Summary: This sermon dives into verses eighteen to twenty-five, a section in which we will discover supernatural hope.
I never get tired of hearing how God changes lives. That’s what we want to multiply – life change. We are engaged in a movement to multiply – multiply Christ fellowship so we can multiply life change. We know we will reach more people if we are in more places. This week it was a joy to get emails and Facebook messages telling me how much God is impacting you through Romans chapter eight. From last week, two truths have been mentioned again and again: adoption into God’s family and killing sin. Over lunch one couple told me we need to hear that message once a month. The truth of our adoption into God’s family has brought us deeper assurance of God’s undying love. The challenge to kill sin has motivated us. Of course the frustration is that sin keeps coming back to life so we have to keep killing it. Sin cannot be eliminated. It is a life long struggle to put sin to death. Never give up. By the power of the Spirit keep putting sin to death.
We are in the third week of our series: Supernatural, a study of Romans chapter eight. At Christ Fellowship a series such as this involves more than worship services. We follow a simple discipleship pattern, a rhythm that grows us to be better followers of Jesus: Study the Word, Hear the Word, Discuss the Word and Live the Word. Each week study the Word yourself as you engage God on the biblical text we will teach that week; then come to worship gatherings where you hear the Word in a sermon; then connect in a group where you discuss that same biblical text and finally go live the Word to impact others. It’s a very simple, powerful weekly discipleship rhythm that will change your life: Study the Word, Hear the Word, Discuss the Word and Live the Word.
Open your Bible to the amazing Romans chapter eight. The big point of the chapter is that you can live a supernatural life by the Spirit because of God’s amazing gifts in Christ. Today we are diving into verses eighteen to twenty-five, a section in which we will discover supernatural hope. The Scripture gives us a divine perspective on suffering. Why do floods ravage Australia? Why does an earthquake destroy Haiti, killing over 200,000 people? Where is God? How could there be a loving, all-powerful God since there is so much evil?

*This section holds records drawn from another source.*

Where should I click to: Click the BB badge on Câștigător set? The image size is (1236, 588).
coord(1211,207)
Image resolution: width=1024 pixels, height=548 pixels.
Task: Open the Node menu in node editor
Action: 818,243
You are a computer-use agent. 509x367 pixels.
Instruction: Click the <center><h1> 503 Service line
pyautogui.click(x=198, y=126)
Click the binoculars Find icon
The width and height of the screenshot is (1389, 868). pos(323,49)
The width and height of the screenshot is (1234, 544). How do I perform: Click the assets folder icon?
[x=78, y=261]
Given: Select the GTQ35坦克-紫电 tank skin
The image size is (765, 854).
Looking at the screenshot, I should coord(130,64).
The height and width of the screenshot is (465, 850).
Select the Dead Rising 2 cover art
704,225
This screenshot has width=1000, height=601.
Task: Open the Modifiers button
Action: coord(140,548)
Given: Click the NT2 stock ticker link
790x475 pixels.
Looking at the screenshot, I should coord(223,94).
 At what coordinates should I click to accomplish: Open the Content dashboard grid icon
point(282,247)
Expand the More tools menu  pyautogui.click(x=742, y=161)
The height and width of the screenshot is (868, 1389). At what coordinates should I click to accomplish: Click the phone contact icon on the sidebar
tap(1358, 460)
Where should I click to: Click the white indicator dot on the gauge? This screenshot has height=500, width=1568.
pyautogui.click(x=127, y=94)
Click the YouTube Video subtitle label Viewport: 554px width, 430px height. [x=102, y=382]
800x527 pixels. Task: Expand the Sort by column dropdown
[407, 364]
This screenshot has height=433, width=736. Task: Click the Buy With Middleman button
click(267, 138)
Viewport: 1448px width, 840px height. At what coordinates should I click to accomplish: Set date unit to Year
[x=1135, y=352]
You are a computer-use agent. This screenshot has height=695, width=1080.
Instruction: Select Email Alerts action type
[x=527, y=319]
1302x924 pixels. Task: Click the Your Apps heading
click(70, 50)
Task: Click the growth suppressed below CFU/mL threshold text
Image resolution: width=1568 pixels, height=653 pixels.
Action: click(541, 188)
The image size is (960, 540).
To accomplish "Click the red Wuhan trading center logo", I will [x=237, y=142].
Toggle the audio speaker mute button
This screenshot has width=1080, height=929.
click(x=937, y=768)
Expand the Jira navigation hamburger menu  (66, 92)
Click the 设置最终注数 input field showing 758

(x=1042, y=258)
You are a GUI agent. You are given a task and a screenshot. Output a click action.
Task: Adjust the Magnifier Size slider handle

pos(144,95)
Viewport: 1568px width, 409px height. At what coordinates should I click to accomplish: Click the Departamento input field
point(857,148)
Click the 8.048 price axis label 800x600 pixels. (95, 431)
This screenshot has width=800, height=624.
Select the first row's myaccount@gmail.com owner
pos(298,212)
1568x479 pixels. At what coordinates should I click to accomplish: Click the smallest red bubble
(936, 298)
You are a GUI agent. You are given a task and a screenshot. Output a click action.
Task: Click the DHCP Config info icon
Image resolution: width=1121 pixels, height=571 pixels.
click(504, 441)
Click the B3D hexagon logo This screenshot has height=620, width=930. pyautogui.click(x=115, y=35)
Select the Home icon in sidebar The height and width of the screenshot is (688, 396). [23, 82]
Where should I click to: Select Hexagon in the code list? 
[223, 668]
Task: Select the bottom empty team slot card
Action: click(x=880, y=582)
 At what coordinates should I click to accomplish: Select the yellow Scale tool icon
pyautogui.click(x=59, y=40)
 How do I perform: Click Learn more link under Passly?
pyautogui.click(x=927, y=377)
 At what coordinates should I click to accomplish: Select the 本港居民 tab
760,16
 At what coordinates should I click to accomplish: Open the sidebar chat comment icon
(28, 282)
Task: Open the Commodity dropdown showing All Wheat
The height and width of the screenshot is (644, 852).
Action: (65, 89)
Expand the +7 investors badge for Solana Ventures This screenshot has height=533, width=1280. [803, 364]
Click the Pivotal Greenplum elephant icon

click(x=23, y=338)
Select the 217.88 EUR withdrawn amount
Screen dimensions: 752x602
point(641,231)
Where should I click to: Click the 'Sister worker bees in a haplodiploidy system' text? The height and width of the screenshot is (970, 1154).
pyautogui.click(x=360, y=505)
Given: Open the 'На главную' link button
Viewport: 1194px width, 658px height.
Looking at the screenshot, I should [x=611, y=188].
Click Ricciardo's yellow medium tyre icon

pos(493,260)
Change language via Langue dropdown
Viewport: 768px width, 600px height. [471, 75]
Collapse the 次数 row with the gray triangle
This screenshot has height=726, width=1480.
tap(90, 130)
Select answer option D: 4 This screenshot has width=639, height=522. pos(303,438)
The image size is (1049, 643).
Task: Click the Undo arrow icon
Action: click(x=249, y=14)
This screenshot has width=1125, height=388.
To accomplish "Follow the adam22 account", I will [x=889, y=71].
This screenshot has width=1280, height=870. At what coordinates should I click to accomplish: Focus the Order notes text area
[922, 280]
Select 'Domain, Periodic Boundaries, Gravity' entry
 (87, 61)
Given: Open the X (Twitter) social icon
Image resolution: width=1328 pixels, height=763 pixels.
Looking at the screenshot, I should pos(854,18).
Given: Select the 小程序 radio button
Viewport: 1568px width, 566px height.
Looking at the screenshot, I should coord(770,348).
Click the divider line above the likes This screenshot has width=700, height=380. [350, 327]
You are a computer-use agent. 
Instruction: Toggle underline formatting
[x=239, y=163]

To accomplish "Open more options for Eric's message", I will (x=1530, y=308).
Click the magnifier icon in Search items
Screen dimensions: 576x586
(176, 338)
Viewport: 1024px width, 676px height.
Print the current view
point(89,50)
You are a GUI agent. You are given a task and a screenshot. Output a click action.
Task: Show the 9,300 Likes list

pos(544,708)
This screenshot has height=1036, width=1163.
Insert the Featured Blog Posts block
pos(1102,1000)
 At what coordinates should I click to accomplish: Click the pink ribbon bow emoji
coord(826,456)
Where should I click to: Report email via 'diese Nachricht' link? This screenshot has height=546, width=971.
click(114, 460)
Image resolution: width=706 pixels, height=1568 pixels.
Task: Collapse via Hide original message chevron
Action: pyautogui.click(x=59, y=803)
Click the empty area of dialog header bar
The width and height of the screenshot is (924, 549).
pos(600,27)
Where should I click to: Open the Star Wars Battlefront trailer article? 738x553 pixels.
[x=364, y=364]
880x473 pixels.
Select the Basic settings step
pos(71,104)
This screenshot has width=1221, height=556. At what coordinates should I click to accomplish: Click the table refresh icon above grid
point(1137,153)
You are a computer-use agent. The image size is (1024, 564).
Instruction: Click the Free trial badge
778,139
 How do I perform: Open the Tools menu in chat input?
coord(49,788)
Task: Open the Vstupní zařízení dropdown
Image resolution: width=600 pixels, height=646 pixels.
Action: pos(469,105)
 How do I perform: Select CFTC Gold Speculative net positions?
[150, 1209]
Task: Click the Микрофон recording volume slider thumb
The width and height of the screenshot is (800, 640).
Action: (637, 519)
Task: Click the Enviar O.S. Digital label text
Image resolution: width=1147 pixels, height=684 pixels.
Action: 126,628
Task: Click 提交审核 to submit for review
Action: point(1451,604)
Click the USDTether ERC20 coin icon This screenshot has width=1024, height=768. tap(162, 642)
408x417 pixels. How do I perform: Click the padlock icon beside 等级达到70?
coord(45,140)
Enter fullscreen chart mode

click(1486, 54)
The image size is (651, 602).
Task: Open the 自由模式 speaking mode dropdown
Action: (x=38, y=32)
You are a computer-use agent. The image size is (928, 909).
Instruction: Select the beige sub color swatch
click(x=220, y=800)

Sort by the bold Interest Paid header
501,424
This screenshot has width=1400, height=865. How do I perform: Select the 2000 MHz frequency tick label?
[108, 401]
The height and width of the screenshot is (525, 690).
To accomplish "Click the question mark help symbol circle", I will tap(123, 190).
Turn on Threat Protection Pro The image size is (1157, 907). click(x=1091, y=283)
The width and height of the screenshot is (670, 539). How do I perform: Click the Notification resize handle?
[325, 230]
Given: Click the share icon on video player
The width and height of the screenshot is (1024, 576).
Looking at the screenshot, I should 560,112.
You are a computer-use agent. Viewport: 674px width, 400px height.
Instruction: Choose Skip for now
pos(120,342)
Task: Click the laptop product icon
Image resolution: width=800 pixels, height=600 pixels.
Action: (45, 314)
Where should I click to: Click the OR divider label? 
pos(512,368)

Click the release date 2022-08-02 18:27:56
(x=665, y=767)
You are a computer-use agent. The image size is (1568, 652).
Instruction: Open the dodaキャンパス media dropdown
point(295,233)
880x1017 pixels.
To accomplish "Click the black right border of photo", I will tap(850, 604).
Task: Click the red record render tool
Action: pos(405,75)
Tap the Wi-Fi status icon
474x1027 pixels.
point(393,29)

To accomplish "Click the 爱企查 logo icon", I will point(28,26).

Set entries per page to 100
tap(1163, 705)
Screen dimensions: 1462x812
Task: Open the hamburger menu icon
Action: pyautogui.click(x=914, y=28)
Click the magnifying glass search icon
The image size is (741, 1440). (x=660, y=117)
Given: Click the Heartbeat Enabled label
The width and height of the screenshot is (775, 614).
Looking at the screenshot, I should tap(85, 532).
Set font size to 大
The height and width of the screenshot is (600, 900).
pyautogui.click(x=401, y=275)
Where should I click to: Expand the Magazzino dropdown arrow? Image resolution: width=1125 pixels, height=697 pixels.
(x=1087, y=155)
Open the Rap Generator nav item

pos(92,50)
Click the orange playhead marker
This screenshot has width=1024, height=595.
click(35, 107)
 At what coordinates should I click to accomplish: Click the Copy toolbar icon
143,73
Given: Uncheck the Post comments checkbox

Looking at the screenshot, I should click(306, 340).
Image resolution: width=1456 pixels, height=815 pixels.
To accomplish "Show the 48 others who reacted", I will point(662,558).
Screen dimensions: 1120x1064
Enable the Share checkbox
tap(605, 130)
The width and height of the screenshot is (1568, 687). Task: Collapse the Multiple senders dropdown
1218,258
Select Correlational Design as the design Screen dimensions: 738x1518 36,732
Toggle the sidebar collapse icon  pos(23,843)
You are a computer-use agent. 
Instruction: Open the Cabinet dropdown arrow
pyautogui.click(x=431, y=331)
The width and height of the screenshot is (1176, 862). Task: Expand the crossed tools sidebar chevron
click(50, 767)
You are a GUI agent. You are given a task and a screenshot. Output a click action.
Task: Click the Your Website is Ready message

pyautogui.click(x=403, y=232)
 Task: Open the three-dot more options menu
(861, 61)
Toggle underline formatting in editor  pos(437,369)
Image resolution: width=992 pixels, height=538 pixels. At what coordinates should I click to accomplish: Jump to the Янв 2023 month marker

More personally for Christians today, why do we keep on experiencing so much suffering if we have been saved? So far in Romans chapter eight Paul has listed many great blessings we have in Christ, but life is still really hard. Why? Why does your wife get diagnosed with cancer? Why does your child have a mysterious illness we can’t fix? How can we live for God in this kind of world, full of pain and suffering? How can those who have been set free “from the law of sin and death” die? How can God’s very own, dearly loved children suffer? Do not these contradict, or at least call into question, the reality of Paul’s “there is now no condemnation for those who are in Christ Jesus”? In our passage today we see an answer. Paul shows us how we can have supernatural hope. (Moo, Douglas. The New International Commentary on the New Testament: The Epistle to the Romans. Grand Rapids. William B. Eerdmans, 1996, (Pp 509))
In verse seventeen, Paul mentions suffering with Christ and sharing in his glory. Our passage today, verses eighteen to twenty-five, develops the contrast between suffering and glory. Broadly speaking Paul shifts from our present status in Christ to our future inheritance, our awesome future to come. As you prepare to read the text, notice that verse eighteen is a thesis sentence, then Paul develops his argument in two parts: creation’s response and Christians’ response. This passage puts our salvation in a cosmic perspective. Let’s pause to pray for God’s Spirit to transform us by His powerful Word.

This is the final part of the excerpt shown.